--- START ---

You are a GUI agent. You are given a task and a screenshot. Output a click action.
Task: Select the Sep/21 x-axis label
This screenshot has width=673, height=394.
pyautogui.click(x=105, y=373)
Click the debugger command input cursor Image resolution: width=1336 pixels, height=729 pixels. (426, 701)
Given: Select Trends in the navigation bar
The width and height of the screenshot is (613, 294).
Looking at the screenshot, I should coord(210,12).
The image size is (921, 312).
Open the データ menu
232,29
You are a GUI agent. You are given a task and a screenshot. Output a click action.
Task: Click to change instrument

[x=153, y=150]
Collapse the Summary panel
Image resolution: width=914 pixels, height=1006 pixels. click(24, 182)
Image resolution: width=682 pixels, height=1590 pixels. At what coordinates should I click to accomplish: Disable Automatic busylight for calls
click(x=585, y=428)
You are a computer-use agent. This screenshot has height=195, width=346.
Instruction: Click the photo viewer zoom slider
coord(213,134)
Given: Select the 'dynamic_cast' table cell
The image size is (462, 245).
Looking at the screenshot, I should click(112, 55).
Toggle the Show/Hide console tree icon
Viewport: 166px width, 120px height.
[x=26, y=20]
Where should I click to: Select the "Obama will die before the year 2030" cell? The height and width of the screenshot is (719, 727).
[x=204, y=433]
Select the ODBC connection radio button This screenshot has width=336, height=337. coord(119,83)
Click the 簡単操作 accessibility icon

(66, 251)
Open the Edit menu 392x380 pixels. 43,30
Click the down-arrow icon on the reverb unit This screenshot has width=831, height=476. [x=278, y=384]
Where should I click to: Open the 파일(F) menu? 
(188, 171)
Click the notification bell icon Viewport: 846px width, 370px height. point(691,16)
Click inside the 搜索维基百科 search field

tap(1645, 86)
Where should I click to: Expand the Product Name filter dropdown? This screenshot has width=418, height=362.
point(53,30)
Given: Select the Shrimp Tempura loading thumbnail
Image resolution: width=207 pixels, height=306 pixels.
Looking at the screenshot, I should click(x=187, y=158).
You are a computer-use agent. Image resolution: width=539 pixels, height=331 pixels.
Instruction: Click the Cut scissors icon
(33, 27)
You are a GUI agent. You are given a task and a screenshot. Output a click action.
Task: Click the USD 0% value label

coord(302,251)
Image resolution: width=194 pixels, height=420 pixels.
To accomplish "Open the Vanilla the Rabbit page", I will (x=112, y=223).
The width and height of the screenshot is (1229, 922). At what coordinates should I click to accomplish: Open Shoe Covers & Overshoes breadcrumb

--- END ---

■ Task details
Output the complete data verbatim.

■ Result of the task
You are a GUI agent. You are given a task and a screenshot. Output a click action.
Task: Select the Sep/21 x-axis label
This screenshot has width=673, height=394.
pyautogui.click(x=105, y=373)
Click the debugger command input cursor Image resolution: width=1336 pixels, height=729 pixels. (426, 701)
Given: Select Trends in the navigation bar
The width and height of the screenshot is (613, 294).
Looking at the screenshot, I should coord(210,12).
The image size is (921, 312).
Open the データ menu
232,29
You are a GUI agent. You are given a task and a screenshot. Output a click action.
Task: Click to change instrument

[x=153, y=150]
Collapse the Summary panel
Image resolution: width=914 pixels, height=1006 pixels. click(24, 182)
Image resolution: width=682 pixels, height=1590 pixels. At what coordinates should I click to accomplish: Disable Automatic busylight for calls
click(x=585, y=428)
You are a computer-use agent. This screenshot has height=195, width=346.
Instruction: Click the photo viewer zoom slider
coord(213,134)
Given: Select the 'dynamic_cast' table cell
The image size is (462, 245).
Looking at the screenshot, I should click(112, 55).
Toggle the Show/Hide console tree icon
Viewport: 166px width, 120px height.
[x=26, y=20]
Where should I click to: Select the "Obama will die before the year 2030" cell? The height and width of the screenshot is (719, 727).
[x=204, y=433]
Select the ODBC connection radio button This screenshot has width=336, height=337. coord(119,83)
Click the 簡単操作 accessibility icon

(66, 251)
Open the Edit menu 392x380 pixels. 43,30
Click the down-arrow icon on the reverb unit This screenshot has width=831, height=476. [x=278, y=384]
Where should I click to: Open the 파일(F) menu? 
(188, 171)
Click the notification bell icon Viewport: 846px width, 370px height. point(691,16)
Click inside the 搜索维基百科 search field

tap(1645, 86)
Where should I click to: Expand the Product Name filter dropdown? This screenshot has width=418, height=362.
point(53,30)
Given: Select the Shrimp Tempura loading thumbnail
Image resolution: width=207 pixels, height=306 pixels.
Looking at the screenshot, I should click(x=187, y=158).
You are a computer-use agent. Image resolution: width=539 pixels, height=331 pixels.
Instruction: Click the Cut scissors icon
(33, 27)
You are a GUI agent. You are given a task and a screenshot. Output a click action.
Task: Click the USD 0% value label

coord(302,251)
Image resolution: width=194 pixels, height=420 pixels.
To accomplish "Open the Vanilla the Rabbit page", I will (x=112, y=223).
The width and height of the screenshot is (1229, 922). At what coordinates should I click to accomplish: Open Shoe Covers & Overshoes breadcrumb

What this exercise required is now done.